# Definitions come from choices

In yesterday’s post I touched on the need to stress the importance of definitions and gave a way to help students learn them. Today’s post is about something more subtle. It is often said that we can define a word to mean whatever we want it to mean. Of course, that does not mean we can redefine continuous function in our elementary analysis courses.

Instead, it is important to let students know that a definition arises from choices. Any definition was likely a choice amongst a number of possibilities. The first place this appears is in the definition of natural number. Should we include $0$ as a natural number? Some say yes, some say no and I tell my students that they will meet different lecturers with different ideas as to whether $0$ is natural or not.*

One of the first definitions met by students is that of prime number and there is an argument to be had here on what a good definition is.

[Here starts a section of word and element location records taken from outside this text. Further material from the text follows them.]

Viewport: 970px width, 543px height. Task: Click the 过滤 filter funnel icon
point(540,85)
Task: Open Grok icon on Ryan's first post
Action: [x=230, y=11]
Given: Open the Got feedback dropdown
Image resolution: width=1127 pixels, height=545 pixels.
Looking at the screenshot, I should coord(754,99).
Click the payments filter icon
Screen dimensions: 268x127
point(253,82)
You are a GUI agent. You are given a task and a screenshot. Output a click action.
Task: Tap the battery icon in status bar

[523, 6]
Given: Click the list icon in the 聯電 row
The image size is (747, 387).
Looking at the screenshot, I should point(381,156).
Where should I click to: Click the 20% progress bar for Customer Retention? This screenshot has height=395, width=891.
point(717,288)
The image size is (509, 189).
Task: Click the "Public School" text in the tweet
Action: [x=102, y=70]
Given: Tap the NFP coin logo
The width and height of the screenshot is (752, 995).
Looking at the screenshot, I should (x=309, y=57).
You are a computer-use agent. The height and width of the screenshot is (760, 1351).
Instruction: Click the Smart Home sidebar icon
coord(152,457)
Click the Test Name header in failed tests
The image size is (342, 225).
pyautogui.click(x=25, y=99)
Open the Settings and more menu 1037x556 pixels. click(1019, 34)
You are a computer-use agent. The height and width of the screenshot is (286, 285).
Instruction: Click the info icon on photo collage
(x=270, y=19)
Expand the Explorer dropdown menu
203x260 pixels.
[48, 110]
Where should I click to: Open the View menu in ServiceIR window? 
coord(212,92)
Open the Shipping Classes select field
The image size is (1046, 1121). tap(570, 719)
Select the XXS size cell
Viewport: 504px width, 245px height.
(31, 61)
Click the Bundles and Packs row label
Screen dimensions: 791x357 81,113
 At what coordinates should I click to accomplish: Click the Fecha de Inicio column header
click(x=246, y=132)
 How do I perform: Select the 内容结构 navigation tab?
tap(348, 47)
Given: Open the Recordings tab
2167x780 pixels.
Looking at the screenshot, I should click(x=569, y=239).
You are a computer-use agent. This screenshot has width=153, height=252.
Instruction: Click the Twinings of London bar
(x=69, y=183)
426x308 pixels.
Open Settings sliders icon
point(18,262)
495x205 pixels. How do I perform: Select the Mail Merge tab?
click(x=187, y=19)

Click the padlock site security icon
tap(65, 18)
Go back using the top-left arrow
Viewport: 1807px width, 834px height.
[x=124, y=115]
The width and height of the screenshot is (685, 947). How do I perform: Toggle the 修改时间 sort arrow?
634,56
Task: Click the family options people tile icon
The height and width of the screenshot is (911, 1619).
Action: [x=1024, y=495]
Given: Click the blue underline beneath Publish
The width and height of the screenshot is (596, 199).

One has the standard discussion about why $1$ counts as a prime — it just makes statements nicer. (See One is the loneliest number for a children’s book author defending their decision to have $1$ as a prime.)

Leaving aside that discussion we can argue about good taste in definitions. One can define a prime as “a natural number greater than $1$ that is divisible only by $1$ and itself” or as “A natural number with only two factors”. For the latter, $1$ is automatically excluded as a prime since it has only one factor — itself. One can then argue as to which is the better definition. They’re equivalent of course but is one more elegant than the other?

There are plenty of examples to get students talking about the importance of agreeing on a definition. Does a cylinder count as a prism? Is $0$ an even or odd number? Why is $0!=1$? (If we define $n!$ to be $n!=n\times (n-1) \times (n-2) \dots \times 2 \times 1$, then it is not clear what $0!$ should be. Students are often told to take it as $1$ as that makes for better formulae. It’s clearly $1$, however, if we define $n!$ as the number of ways of writing the set with $n$ elements.)

Polyhedra are great for generating discussion of definitions. What should a polyhedron be? This can then lead on to the idea that we choose the definition that gives us “good looking” theorems. See Polyhedra by Cromwell or Proofs and Refutations by Lakatos for excellent resources on discussing definitions.

* My opinion is that $0$ is not a natural number as it took a long time to be accepted as a number in its own right. That does not satisfy the concept of “natural” in my opinion. And if natural numbers are the counting numbers (think definition of countable), then we certainly don’t start counting with zero. Nobody says “Zero, one, two, three, …”.